◆ WHAT IS BEING ASKED
Find the line that contains "Go to Overview in the sidebar"; please output it and each line after it, exactly as shown, up to the end of the entries below, skipping pictures.

◆ RECORDS SUPPLIED
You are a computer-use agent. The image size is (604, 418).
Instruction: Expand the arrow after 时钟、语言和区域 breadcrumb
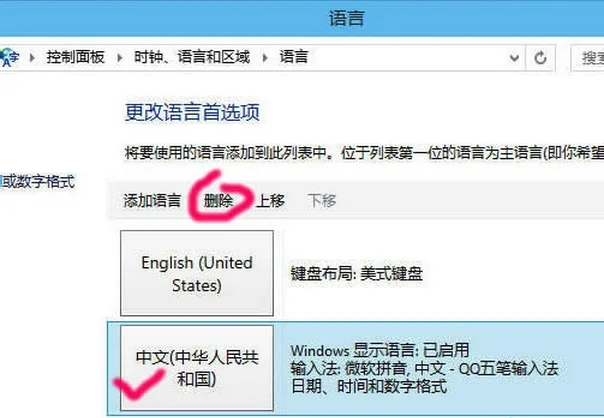point(265,58)
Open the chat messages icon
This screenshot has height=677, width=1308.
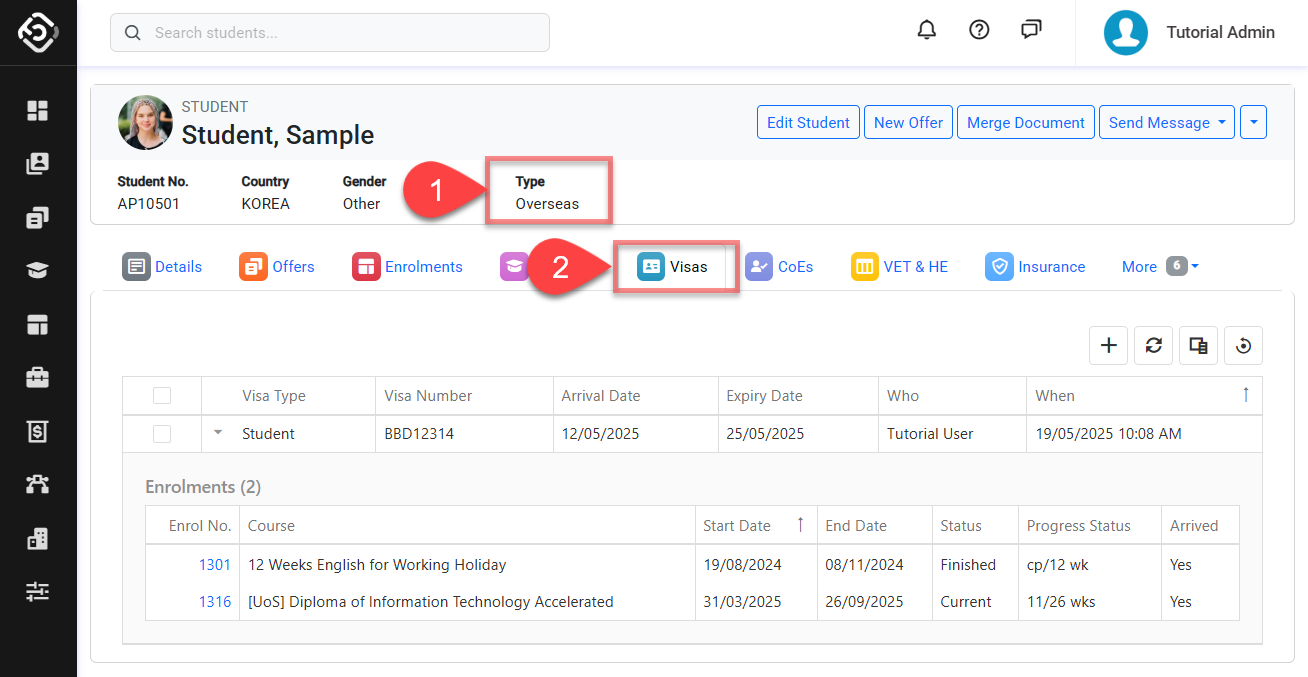point(1031,30)
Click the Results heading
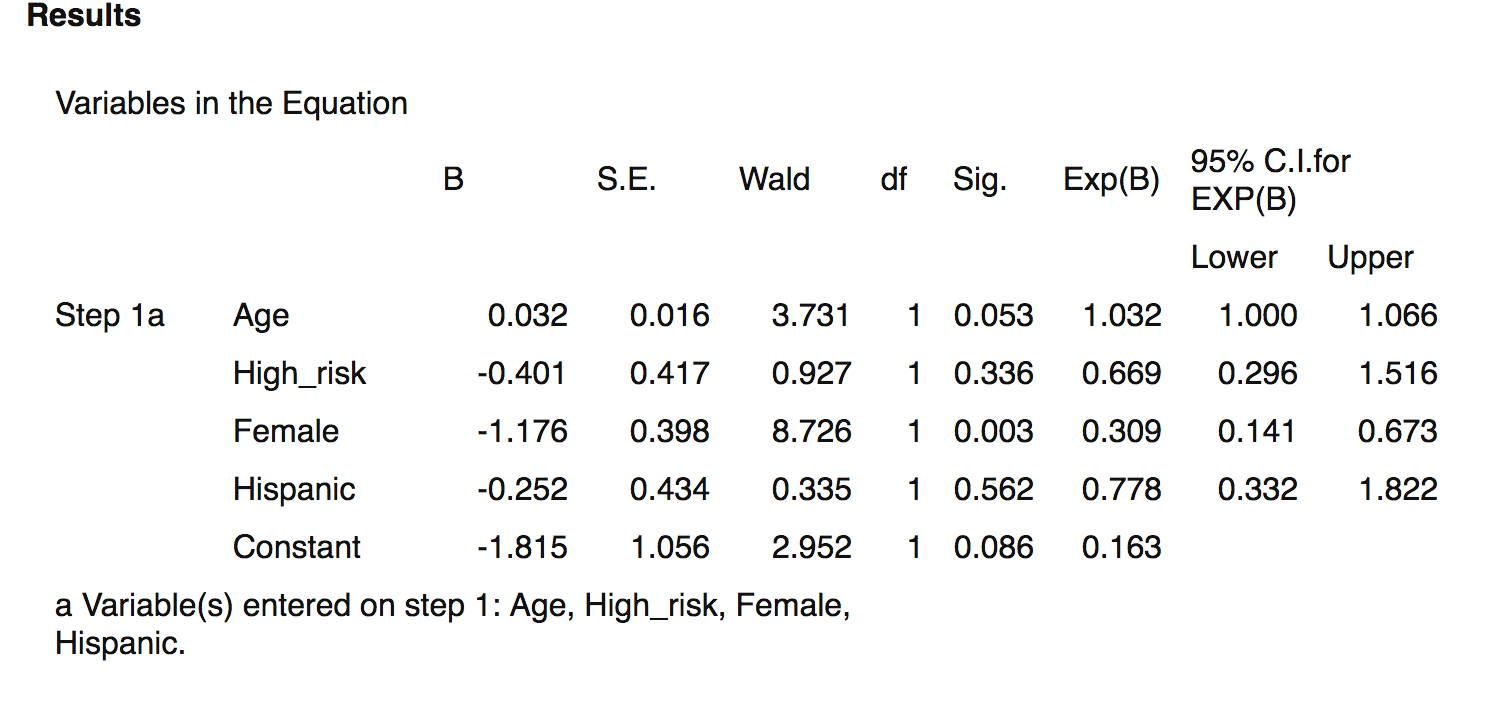Viewport: 1512px width, 718px height. [x=84, y=16]
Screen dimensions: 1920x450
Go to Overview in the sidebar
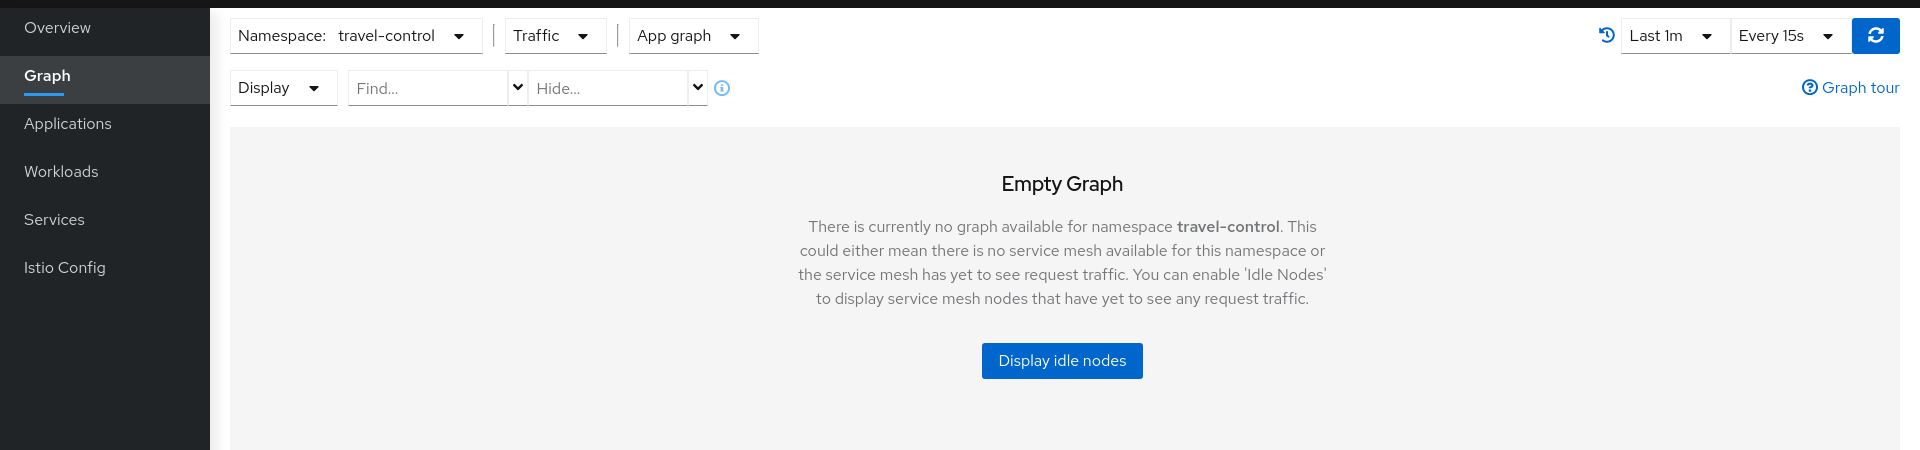point(57,28)
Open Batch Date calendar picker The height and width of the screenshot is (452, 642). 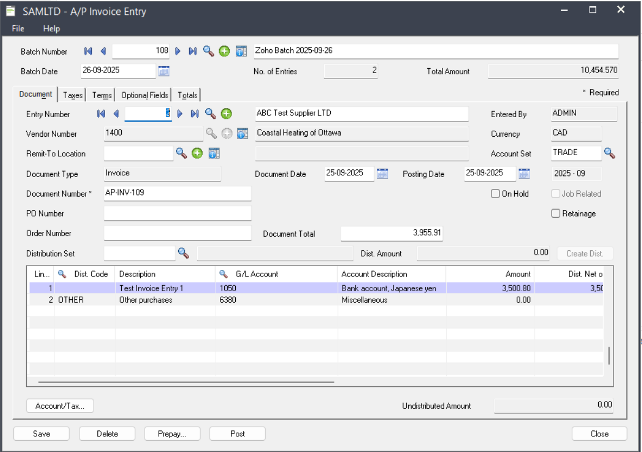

◆ RESULT
Go to Overview in the sidebar
point(57,28)
Open Batch Date calendar picker The height and width of the screenshot is (452, 642). 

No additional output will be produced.